The lines from the one holding "This screenshot has width=314, height=578." to the end of the records below, exactly as written, are the only thing to return.

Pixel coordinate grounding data
________________

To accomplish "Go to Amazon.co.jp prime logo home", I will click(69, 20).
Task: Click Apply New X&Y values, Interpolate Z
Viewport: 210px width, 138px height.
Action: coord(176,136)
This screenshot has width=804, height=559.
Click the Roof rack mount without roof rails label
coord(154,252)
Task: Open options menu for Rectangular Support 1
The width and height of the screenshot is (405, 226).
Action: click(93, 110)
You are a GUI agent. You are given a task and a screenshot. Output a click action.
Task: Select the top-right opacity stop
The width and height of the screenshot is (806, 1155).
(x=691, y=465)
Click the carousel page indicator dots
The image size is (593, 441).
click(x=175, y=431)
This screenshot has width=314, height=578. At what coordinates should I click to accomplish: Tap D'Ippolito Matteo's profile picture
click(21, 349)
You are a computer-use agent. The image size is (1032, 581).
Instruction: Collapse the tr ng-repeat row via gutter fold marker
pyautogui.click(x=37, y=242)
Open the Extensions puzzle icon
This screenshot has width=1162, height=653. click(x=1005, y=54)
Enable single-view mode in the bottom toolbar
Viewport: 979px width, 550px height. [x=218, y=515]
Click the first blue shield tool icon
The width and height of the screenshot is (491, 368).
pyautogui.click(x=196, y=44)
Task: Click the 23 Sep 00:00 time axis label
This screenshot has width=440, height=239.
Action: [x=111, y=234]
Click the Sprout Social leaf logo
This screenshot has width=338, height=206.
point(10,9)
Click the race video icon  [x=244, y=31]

________________

## [EXERCISE RESPONSE]
This screenshot has width=314, height=578. At what coordinates should I click to accomplish: Tap D'Ippolito Matteo's profile picture
click(21, 349)
You are a computer-use agent. The image size is (1032, 581).
Instruction: Collapse the tr ng-repeat row via gutter fold marker
pyautogui.click(x=37, y=242)
Open the Extensions puzzle icon
This screenshot has width=1162, height=653. click(x=1005, y=54)
Enable single-view mode in the bottom toolbar
Viewport: 979px width, 550px height. [x=218, y=515]
Click the first blue shield tool icon
The width and height of the screenshot is (491, 368).
pyautogui.click(x=196, y=44)
Task: Click the 23 Sep 00:00 time axis label
This screenshot has width=440, height=239.
Action: [x=111, y=234]
Click the Sprout Social leaf logo
This screenshot has width=338, height=206.
point(10,9)
Click the race video icon  [x=244, y=31]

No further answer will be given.